Find an algorithm that finds a minimal hitting set for sets limited in size

Question

Given a family of sets $F=\{S_1,...,S_m\}$, where $S_i{\subseteq}\{1..n\}$, with the assumption that the maximum size of any set $S_i$ is at most $k$ ($|S_i|{\leq}k\ {\forall}i\in\{i..n\}$).

I'm tasked with finding a hitting set $H$, a set that contains at least one member from each set $S_i$ ($H{\cap}S_i\ne\emptyset\ {\forall}i\in\{1..n\}$). And to prove that the algorithm gives produces a set that is at most k times larger than the minimal hitting set.

What algorithm does it and how do I prove that it does it.

I've tried the greedy algorithm (take the number that covers the most sets, remove those sets, repeat).

I've also tried making the problem into a two sided graph where one side is the numbers, the other side are the sets and edges connect sets with their members, and applying a minimum cover set algorithm.

For both instances I couldn't show that the hitting set it gives is at most a set k times larger than the minimum.

Answer 1

Here are two algorithms for the case $k=2$, also known as Vertex Cover; we think of the sets $S_i$ as edges and of the elements $\{1,\ldots,n\}$ as vertices. We can assume that each edge connects two vertices, since singleton edges can easily be eliminated.

Both algorithms below can be extended to the case of general $k$.

Algorithm 1: Maximal matching Pick a maximal matching, and take all vertices containing it. This is a vertex cover since if there is an edge which isn't covered, the matching isn't maximal. Every vertex cover must contain at least one vertex per edge in the matching, and our solution contains two vertices per matching edge, hence it's a 2-approximation.

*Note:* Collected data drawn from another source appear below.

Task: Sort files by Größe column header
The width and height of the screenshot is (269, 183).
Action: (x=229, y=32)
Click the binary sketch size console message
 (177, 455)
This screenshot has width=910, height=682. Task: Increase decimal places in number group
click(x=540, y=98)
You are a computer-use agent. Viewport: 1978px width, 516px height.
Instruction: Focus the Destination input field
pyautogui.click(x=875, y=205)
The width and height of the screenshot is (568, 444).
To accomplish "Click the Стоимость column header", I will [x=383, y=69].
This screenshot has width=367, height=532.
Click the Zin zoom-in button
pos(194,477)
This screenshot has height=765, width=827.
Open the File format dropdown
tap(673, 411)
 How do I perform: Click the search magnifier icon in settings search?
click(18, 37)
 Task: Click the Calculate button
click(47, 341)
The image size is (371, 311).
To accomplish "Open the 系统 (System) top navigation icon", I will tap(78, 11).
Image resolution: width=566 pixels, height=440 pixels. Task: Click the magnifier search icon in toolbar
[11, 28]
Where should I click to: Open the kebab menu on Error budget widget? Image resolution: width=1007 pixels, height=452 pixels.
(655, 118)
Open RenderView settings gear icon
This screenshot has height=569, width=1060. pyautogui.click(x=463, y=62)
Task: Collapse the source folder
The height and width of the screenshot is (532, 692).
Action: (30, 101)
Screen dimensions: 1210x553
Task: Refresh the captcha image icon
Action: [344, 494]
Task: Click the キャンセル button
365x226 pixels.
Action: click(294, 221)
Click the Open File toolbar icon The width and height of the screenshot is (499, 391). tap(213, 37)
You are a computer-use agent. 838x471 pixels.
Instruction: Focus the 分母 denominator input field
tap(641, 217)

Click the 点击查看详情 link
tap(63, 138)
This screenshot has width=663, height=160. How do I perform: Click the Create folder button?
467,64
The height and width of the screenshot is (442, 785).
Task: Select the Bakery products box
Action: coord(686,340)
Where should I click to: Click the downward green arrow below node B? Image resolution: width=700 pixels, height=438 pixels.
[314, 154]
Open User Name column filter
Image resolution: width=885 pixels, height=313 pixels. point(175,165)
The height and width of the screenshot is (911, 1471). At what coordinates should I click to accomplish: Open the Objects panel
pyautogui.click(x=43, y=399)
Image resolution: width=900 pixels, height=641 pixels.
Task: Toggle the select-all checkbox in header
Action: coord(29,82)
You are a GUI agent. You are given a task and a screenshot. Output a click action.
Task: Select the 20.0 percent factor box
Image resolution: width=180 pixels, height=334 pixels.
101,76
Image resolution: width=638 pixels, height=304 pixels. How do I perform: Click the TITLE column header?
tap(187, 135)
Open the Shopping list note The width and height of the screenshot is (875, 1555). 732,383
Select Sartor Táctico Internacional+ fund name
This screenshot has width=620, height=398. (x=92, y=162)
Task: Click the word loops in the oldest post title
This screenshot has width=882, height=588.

Algorithm 2: Linear programming Consider the following LP relaxation: there is a variable $0 \leq x_i \leq 1$ for every vertex, and a constraint $x_i + x_j \geq 1$ for every edge $(i,j)$. Find a solution minimizing $\sum_i x_i$, and take all vertices such that $x_i \geq 1/2$. This is clearly a vertex cover, and its value is at most twice the value of the LP, hence it's a 2-approximation.